The method of pricing they practiced is one that everyone follows, really. Price item higher than it costs you to make/buy/stock it, and the seller comes out ahead. In the United States, we just accept pricing for face value because that is usually how it works.
But what if…WHAT IF you incorporated negotiation in your purchases?
Let’s figure out how to score you some deals!
Find a platform for practice
I’ve listed below some of the various places I have been able to practice bartering.
- Facebook Marketplace
- Home Utility Bills
- Yard Sales
- Thrift Stores
Lowering your bills is a great place to start – sometimes a company raises their prices after your initial year with them. More than once I have been in the position where I had to either lower the bill or drop the service. Often it is simply a matter of a easy phone call to customer service.
Be real – you’re not trying to be a skin flint here, you’re trying to fit your lifestyle into a limited budget. More than once, this has been very successful for me – one time our internet monthly bill was lowered more than 50%!
Yard Sales, Facebook and Craigslist
Most everyone has priced the item higher than they expect to get for it, so don’t take it for face value and buy it on the spot. (Unless of course something is priced with “FIRM” and even then there is always a place for negotiation.)
Ask if you can get a bundled price. If an item is defective, tell them your price takes into account what you need to invest to make the item usable again. This has even worked well for me at a thrift store when I have seen an item there for a while.
I bought our dresser from a company that clears homes of clutter – they make money coming and going with their products. The piece of furniture was exactly what I needed and wanted. I had been watching Craigslist like a hawk for one just like it. It was priced well above my budget.

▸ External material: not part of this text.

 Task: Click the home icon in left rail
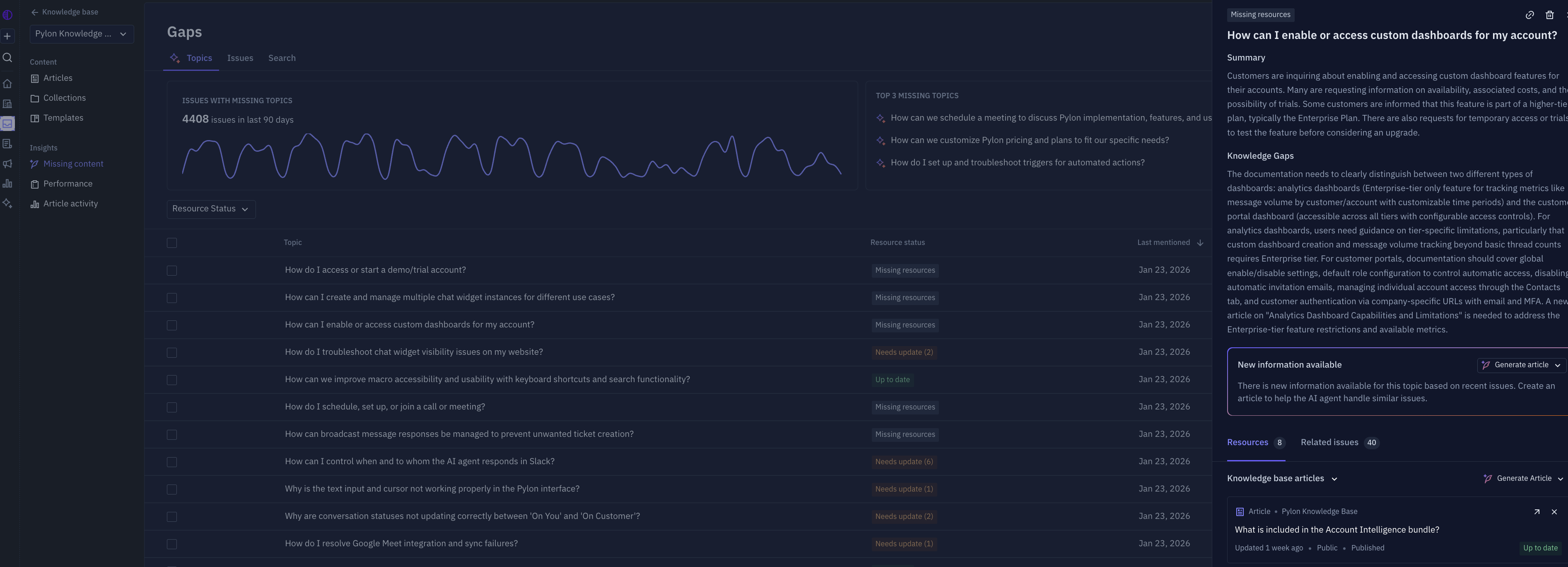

I walked into the store and saw it had a break on one leg, and turned to the man at the desk “Would you consider $75?” I was expecting a counter offer, but it was scarcely out of my mouth and I heard “Done.” As it happened, I found a sweet antique chair there in the mass of furniture in the back that I convinced him to throw in the deal.
Cash is power
“A bird in the hand is worth two in the bush.”
Cash is powerful when negotiating a purchase. It speaks louder than words. Don’t be afraid to use the power of green when you are deliberating with the seller. Pull it out, finger it as you talk together. I am completely serious here. Let the money talk for you.
Be willing to walk away
If you are committed to budgeting, you should be well practiced at this anyway, but it can also make or break a deal. When the seller realizes you are going to stick to your guns, they will often yield and accept the price you propose. The goal here is not to come across as Scrooge, rather someone who adheres to the perimeters you have given your finances.
You can never go wrong when you practice integrity. If you cannot afford it, most likely the person you are speaking with will respect that and do what they can to help you. There were many times I honestly confessed, “We are a young family on a budget, and this is what I have to offer you.”
Practice makes perfect
You don’t become a master craftsman overnight, and the same holds true with your bartering skills. Practice. Sometimes you leave a situation feeling a little dumb due to how the circumstances panned out, (I know I have!) but it’s okay. We learn through trial and error. Do your research on pricing and products, and go informed.
Are you ready?!
Pick one area in which you can begin practicing on this awesome, money saving skill!
How are you going to practice becoming a master barterer? Do you have any purchases in the near future you can use to start honing your skills? I’d love to hear how this may have helped you!